The Magician's Nephew
On January 4th, I realized that there were over two months of winter left. With the holidays behind me and heaps of cold, dreary weather to look forward to, I found myself breathing a sigh of relief. "Always winter, never Christmas" doesn't sound so bad, I thought to myself. And I immediately became curious if it were possible to ascribe a grief narrative to the White Witch. She is, after all, the last surviving person of her entire world.
Before I knew it, I had re-read the entirety of The Magician's Nephew. Which, no, isn't the first book in the series according to most. But it has Jadis' backstory, which is what I was interested in.

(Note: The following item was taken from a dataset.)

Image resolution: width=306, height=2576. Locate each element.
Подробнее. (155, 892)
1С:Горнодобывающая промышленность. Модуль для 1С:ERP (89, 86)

It turns out that there isn't a lot of nuance to Jadis, which isn't the most surprising thing in the world. Narnia is both a children's book and a religious allegory. Sympathetic, nuanced villains don't really fit. Jadis destroyed her world because she was evil. She killed her own sister with the magical equivalent of a nuclear bomb and everyone else was just collateral damage. There's no looking back, only forward to the next world to conquer.
But I enjoyed my re-read. It's been years, probably decades, since I actually read the Narnia books. And in that time I've read far more words about Narnia than were ever penned by CS Lewis. So I'm planning to keep going. And then I might just roll straight in to The Magicians, which I'm sure will read differently now that I'm farther away from my early twenties. But reading them back to back feels like an interesting project, and one that I'll actually have the wherewithal to tackle this year.